Moral distress is the stress experienced when a health care professional feels certain of an ethical course of action, but is constrained from taking that action, in the workplace. Dr. Dodek and colleagues measured levels of moral distress in 13 ICUs in BC. Results were published in the February issue of the Journal of Critical Care.

The researchers distributed a self-administered survey to over 650 nurses, physicians, and other health professionals (e.g. pharmacists, social workers). They measured moral distress levels, as well as age, sex, and years of experience. They found higher levels of moral distress in nurses and other health care professionals than in physicians. Younger age (in other professionals) and years of experience (in nurses) were associated with high levels of moral distress. Issues related to cost control and end-of-life care were associated with higher levels of moral distress than other situations.

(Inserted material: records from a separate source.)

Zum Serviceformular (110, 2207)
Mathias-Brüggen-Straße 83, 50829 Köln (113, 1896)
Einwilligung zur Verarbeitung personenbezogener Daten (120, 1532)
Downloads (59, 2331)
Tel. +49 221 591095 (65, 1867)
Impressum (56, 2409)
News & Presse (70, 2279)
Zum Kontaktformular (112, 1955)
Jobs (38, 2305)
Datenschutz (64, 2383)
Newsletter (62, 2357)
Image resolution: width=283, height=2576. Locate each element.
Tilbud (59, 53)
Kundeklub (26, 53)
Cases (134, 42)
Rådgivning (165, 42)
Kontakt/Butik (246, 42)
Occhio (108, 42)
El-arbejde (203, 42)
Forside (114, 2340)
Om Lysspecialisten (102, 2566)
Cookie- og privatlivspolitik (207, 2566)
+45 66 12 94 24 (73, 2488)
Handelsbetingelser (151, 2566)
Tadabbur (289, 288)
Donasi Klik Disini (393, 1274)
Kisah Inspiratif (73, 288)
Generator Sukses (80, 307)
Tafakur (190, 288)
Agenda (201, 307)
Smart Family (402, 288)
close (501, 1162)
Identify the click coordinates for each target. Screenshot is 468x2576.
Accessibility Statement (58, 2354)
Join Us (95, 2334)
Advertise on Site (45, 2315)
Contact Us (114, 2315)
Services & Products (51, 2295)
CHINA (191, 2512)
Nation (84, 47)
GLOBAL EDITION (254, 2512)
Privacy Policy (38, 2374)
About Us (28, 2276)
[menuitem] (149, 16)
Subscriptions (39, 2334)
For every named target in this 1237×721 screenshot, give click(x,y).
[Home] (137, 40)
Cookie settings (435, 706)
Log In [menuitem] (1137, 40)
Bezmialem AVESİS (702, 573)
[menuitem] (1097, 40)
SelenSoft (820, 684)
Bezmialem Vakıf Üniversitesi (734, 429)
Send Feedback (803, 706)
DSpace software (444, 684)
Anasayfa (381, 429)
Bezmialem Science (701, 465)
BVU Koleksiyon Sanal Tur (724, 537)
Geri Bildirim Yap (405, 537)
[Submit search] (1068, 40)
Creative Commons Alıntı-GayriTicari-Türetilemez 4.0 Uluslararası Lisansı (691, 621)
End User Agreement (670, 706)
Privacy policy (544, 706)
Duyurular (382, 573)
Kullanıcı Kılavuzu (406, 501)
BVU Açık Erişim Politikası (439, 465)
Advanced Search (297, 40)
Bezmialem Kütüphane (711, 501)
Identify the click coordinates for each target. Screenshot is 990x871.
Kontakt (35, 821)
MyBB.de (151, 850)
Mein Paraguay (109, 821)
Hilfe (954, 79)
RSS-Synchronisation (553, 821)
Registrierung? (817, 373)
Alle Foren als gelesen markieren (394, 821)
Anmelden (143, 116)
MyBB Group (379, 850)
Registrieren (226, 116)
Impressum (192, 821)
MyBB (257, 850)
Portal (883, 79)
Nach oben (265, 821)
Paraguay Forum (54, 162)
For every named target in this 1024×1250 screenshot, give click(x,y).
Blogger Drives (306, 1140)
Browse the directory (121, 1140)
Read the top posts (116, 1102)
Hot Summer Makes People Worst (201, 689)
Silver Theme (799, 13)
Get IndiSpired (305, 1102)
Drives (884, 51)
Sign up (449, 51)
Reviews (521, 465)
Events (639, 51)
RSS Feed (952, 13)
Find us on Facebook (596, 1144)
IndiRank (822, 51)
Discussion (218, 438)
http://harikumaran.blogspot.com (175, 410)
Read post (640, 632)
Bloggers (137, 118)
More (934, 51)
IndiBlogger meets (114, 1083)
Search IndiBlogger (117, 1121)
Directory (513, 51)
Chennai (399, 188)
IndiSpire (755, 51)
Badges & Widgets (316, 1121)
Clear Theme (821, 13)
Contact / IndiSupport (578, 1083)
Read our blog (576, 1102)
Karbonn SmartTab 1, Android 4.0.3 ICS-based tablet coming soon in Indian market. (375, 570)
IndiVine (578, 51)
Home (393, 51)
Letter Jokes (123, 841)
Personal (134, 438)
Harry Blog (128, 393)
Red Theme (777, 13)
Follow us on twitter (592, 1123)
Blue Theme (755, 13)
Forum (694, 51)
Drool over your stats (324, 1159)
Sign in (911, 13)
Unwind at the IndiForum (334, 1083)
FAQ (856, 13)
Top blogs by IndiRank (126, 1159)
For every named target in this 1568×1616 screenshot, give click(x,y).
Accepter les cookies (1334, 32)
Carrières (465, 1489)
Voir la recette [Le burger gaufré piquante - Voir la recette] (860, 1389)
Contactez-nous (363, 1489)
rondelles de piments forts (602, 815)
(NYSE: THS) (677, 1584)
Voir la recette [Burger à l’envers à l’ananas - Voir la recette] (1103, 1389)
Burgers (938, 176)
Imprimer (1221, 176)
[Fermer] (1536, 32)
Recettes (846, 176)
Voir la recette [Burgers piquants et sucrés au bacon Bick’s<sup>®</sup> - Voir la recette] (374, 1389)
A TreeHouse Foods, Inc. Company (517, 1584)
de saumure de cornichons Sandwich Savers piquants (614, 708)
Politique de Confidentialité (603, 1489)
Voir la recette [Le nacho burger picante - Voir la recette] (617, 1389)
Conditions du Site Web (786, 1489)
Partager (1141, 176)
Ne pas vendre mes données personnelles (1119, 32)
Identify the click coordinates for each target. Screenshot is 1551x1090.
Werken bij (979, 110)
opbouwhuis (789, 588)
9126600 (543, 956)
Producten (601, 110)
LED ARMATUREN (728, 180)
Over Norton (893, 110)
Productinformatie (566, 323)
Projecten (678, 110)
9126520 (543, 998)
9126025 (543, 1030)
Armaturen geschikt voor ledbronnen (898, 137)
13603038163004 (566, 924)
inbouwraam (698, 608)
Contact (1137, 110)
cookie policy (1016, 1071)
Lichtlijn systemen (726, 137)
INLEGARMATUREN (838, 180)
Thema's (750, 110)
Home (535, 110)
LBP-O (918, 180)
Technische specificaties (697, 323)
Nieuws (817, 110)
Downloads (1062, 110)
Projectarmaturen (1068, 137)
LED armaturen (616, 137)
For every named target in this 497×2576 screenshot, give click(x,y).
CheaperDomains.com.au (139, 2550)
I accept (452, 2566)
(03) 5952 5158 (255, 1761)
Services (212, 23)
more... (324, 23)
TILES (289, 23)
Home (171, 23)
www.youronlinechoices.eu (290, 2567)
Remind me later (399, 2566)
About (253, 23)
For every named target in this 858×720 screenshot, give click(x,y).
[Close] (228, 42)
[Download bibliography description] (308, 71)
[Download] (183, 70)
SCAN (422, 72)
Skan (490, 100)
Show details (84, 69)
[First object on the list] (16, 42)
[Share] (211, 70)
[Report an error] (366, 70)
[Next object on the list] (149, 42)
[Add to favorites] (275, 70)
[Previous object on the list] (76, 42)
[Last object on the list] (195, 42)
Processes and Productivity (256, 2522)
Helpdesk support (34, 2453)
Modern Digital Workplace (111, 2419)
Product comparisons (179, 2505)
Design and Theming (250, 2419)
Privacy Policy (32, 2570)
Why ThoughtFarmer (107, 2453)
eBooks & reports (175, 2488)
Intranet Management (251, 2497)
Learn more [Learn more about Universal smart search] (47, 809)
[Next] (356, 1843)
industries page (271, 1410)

Eighteen per cent of nurses, 10 per cent of other health professionals, and 7 per cent of physicians indicated they were considering leaving their job now due to moral distress. About three times that number had considered leaving their jobs in the past due to this problem. Other consequences of moral distress include frustration and anger.

“Moral distress is an important problem,” Dr. Dodek said. “It is associated with staff leaving the workplace and the causes are largely preventable.”

Targeted initiatives to decrease moral distress could include training in teamwork and communication, and more explicit approaches to end-of-life decision-making and care. In light of the associations observed, the investigators recommend targeting younger members of the other health professionals group, and more experienced nurses.

The leaders of each participating ICU were given the results from their own ICU as well as aggregate results. Dr. Dodek and his team are planning to use participatory methods to develop, test, and evaluate solutions to moral distress.